Abstract

Boosted by machine learning and neural network representations, ab-initio molecular dynamics gives new insight on the microscopic mechanisms of the ferroelectric phase transition. These studies reveal unforeseen effects of long-range strain fields and provide an atomic scale understanding of chemical disorder effects. The approach opens also the way to bottom-up multiscale formulations that do not require empirical parameterization. Examples from recent work in my group will illustrate these concepts. 

Biography

Professor Roberto Car is a world-renowned theoretical physicist acclaimed for foundational contributions to condensed matter physics and physical chemistry. He received his degree from Milan Technical University in 1971, followed by postdoctoral research at the University of Milan, École Polytechnique Fédérale de Lausanne (EPFL), and IBM’s Thomas J. Watson Research Center. He became Professor of Condensed Matter Physics at the University of Geneva in 1991, concurrently directing its Institute for Computational Materials Physics (IRRMA). Since 1999, he has served as Professor of Chemistry and Physics at Princeton University.

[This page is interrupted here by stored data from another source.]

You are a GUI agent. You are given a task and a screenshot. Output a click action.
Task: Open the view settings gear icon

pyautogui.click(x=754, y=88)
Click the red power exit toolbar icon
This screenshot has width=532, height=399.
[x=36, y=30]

Professor Car is celebrated for co-developing the revolutionary Car-Parrinello molecular dynamics method with Michele Parrinello, which transformed computational simulations of materials and molecules. His pioneering work spans electronic structure theory, ab initio dynamics, and simulations of liquids and solids. His scientific leadership is recognized by memberships in the American Physical Society, Royal Society of Chemistry, and U.S. National Academy of Sciences (2016), and honors including the Hewlett-Packard Europhysics Prize (1990), APS Raman Prize (1995), Dirac Medal (2009), and ACS Award in Theoretical Chemistry (2016).